The Trans-AnatolianNatural GasPipeline (TANAP) project expects BP to resolve outstanding issues soon to become a stakeholder in the multi-billion dollar project that aims to reduce Europe’s reliance on Russian gas, a TANAP official said on Wednesday.
Magsud Mammad, the TANAP external relations director, told Reuters on the sidelines of an energy summit in Montenegro’s coastal resort of Budva that talks with BP, which said in 2013 it wanted a 12 percent stake in the project, were ongoing.
“The agreement is still pending,” Mammad said. “It is all about technical problems which should be resolved soon. We have certain technical differences but I don’t think there’s going to be a pull out by BP,” he said.

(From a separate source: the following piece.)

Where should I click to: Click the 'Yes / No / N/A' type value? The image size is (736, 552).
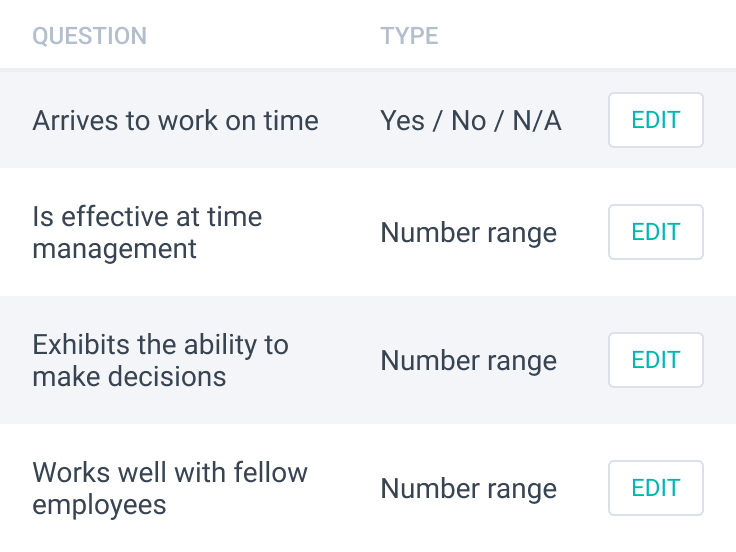(470, 121)
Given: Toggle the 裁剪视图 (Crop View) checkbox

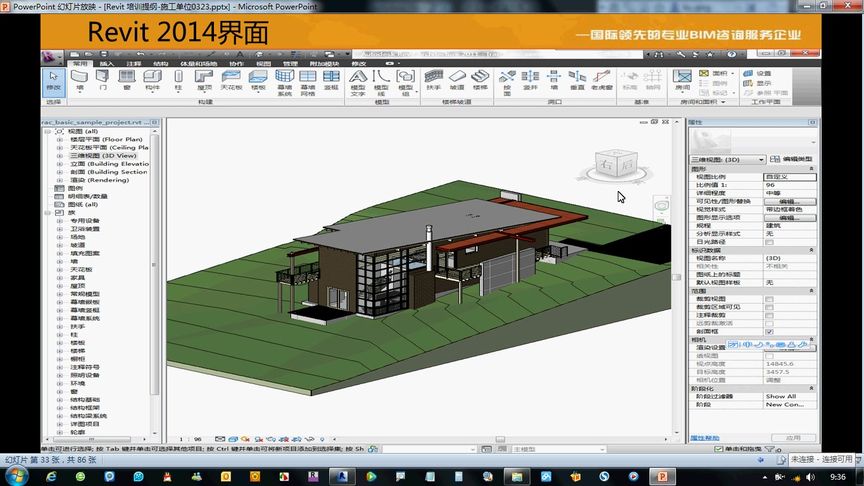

Azeri firm SOCAR holds a 58 percent stake in TANAP while Turkish pipeline firm Botas raised its stake to 30 percent from 20 percent in 2014.

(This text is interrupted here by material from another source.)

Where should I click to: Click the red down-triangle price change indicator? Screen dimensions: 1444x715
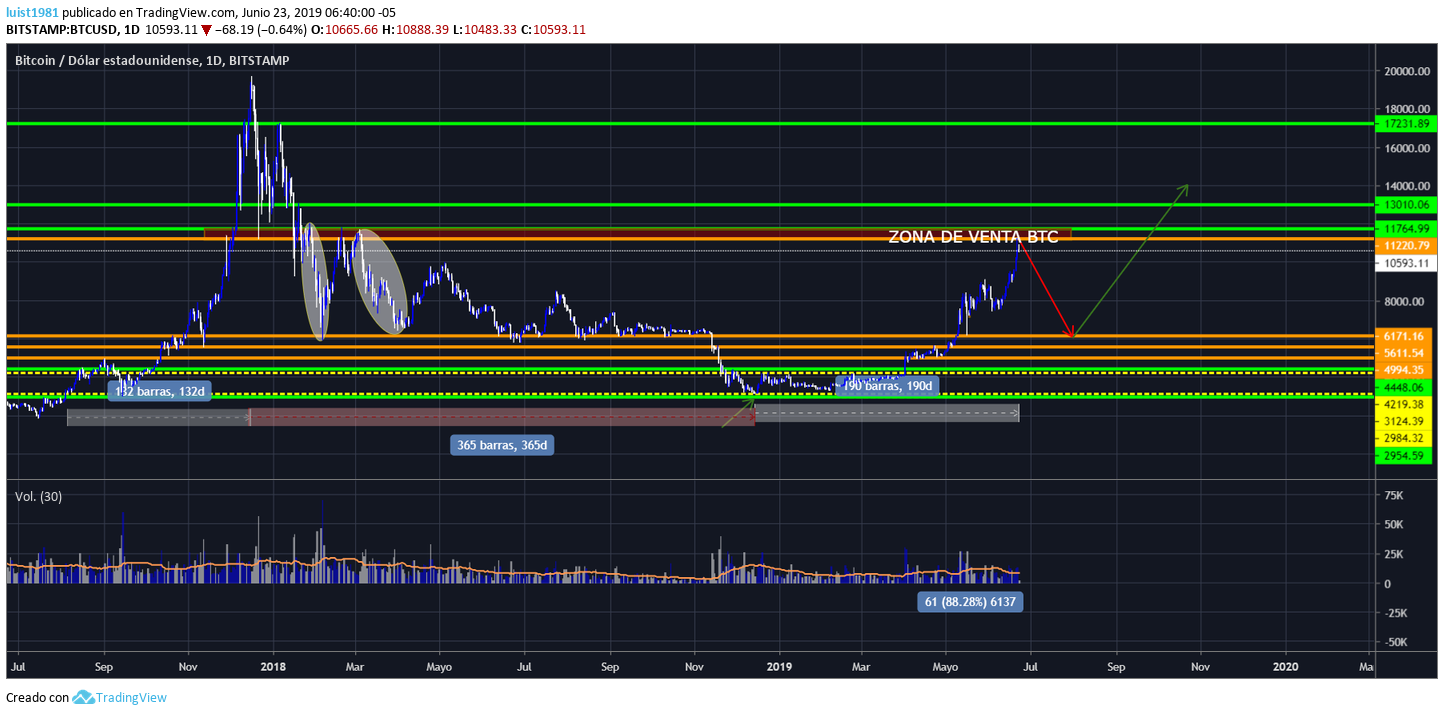(x=206, y=30)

TANAP envisages carrying 16 billion cubic metres (bcm) of gas a year from Azerbaijan’s Shah Deniz II field in the Caspian Sea, one of the world’s largest gas fields, which is being developed by a BP-led consortium.

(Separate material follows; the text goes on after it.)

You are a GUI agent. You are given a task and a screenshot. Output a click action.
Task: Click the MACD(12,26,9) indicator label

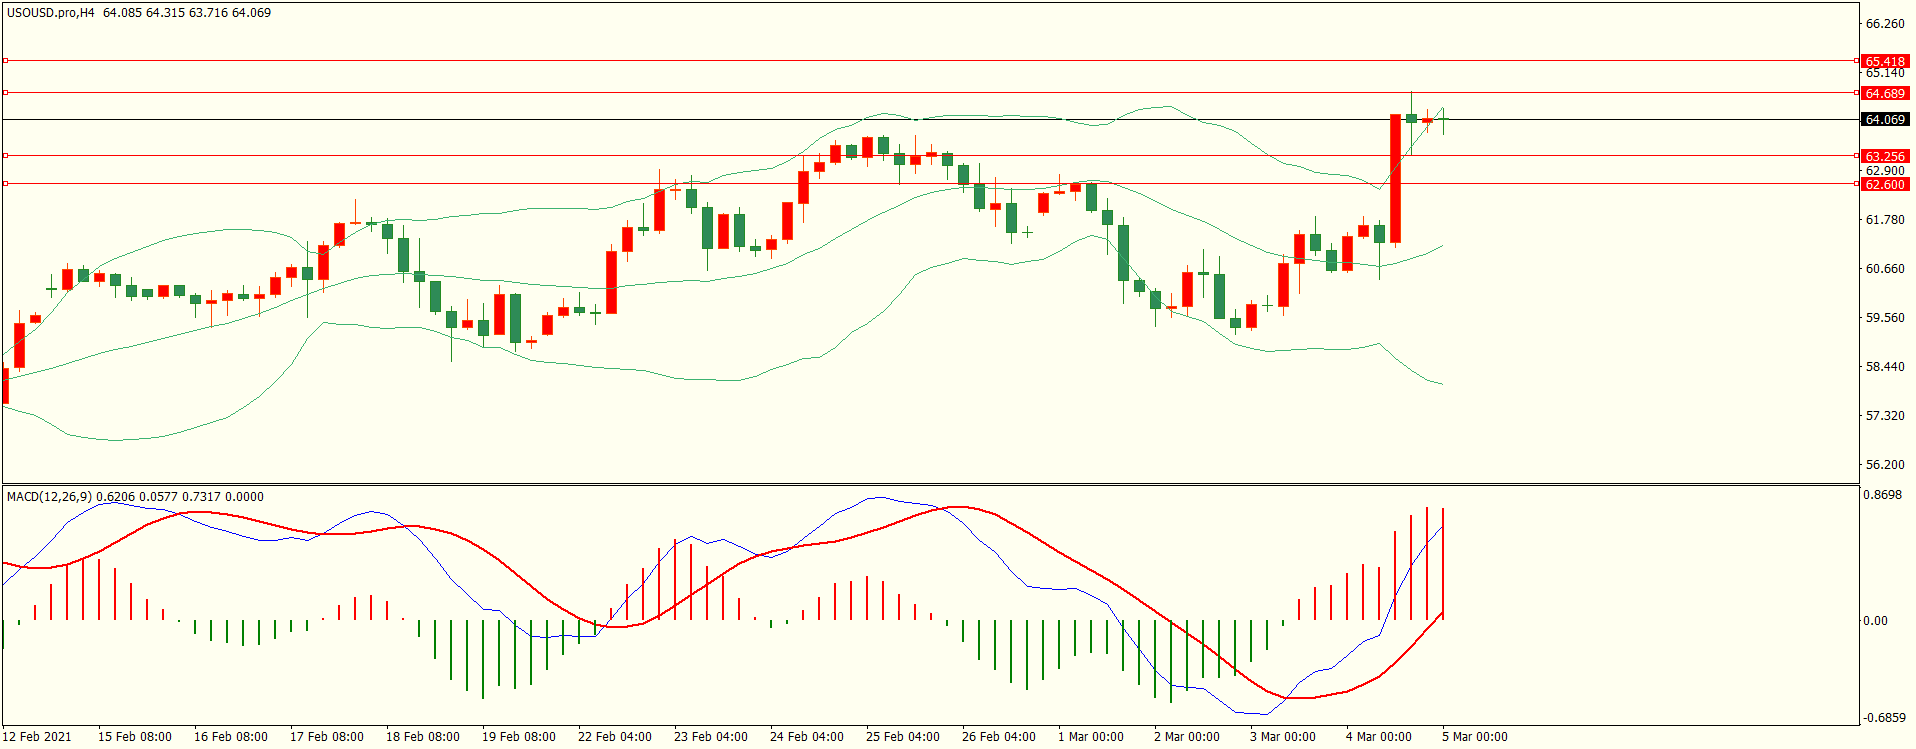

The pipeline will run from the Turkish-Georgian border to Turkey’s border with Bulgaria and Greece. The preliminary cost of the pipeline has been estimated at $10-$11 billion.
Mammad said the project would be inaugurated on March 17, while its construction would start in April. It is expected to be completed by the end of 2018 in order to start deliveries of gas from Shah Deniz II to Europe in 2019.
The Balkan states hope to benefit from the TANAP project, which could connect to the Trans-Adriatic Pipeline (TAP) that will bring gas to Europe via Italy, through Albania.
Croatia, Montenegro and Bosnia joined Albania in backing TAP because they want to build the Ionian-Adriatic Pipeline (IAP) from TAP’s landing point in Albania to supply them with gas as they mainly rely on Russian imports. Montenegro and Albania are not connected to a gas grid.
“There is a political will and we need to gather investors and pursue the project in parallel with TANAP,” Montenegro’s Economy Minister Vladimir Kavaric said in Budva. The cost to build the link was put at around 700 million euros, he added.